Search code examples
c++pointersmultiple-inheritancevirtual-functionsthis-pointer

compiler's detail of this pointer, virtual function and multiple-inheritance


I'm reading Bjarne's paper: Multiple Inheritance for C++.

In section 3, page 370, Bjarne said that "The compiler turns a call of a member function into an "ordinary" function call with an "extra" argument; that "extra" argument is a pointer to the object for which the member function is called."

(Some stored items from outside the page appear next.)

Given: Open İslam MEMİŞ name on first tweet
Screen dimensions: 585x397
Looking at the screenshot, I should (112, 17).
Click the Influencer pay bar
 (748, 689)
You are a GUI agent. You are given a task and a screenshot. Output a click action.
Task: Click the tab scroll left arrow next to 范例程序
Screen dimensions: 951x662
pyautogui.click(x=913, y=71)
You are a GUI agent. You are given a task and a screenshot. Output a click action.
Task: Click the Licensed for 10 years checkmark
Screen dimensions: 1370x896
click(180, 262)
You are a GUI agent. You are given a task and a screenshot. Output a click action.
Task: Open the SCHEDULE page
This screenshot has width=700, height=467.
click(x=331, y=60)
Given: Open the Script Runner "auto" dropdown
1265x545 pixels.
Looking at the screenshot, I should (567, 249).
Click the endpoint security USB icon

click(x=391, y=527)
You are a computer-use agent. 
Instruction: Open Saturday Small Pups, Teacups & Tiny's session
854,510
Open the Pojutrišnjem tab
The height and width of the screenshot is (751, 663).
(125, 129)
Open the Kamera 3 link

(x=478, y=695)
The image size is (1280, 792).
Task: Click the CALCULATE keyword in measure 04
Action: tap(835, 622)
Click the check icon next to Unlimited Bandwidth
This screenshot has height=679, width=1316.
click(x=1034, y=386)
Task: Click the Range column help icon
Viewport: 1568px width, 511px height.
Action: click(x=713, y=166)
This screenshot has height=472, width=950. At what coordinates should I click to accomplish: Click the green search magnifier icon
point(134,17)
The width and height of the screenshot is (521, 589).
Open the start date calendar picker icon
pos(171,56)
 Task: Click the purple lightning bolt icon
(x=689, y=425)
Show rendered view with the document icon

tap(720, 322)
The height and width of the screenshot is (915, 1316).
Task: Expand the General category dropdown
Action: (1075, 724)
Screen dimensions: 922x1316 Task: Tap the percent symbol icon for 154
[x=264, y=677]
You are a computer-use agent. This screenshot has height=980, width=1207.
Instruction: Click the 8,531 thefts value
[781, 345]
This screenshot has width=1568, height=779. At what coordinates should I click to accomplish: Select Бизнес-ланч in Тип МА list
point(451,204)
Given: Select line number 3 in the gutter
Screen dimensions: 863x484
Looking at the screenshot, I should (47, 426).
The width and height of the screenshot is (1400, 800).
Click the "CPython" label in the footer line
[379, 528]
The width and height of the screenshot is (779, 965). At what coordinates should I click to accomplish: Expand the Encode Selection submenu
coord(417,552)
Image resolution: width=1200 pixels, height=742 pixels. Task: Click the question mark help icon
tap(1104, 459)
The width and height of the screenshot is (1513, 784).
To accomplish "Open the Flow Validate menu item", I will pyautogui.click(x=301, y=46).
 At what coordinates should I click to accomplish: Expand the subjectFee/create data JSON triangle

I'm confused by the extra this argument. Please see the following two examples:

Example 1:(page 372)

class A {
    int a;
    virtual void f(int);
    virtual void g(int);
    virtual void h(int);
};
class B : A {int b; void g(int); };
class C : B {int c; void h(int); };

A class c object C looks like:

C:

-----------                vtbl:
+0:  vptr -------------->  -----------
+4:  a                     +0: A::f
+8:  b                     +4: B::g
+12: c                     +8: C::h
-----------                -----------  

A call to a virtual function is transformed into an indirect call by the compiler. For example,

C* pc;
pc->g(2)

becomes something like:

(*(pc->vptr[1]))(pc, 2)

The Bjarne's paper told me the above conclusion. The passing this point is C*.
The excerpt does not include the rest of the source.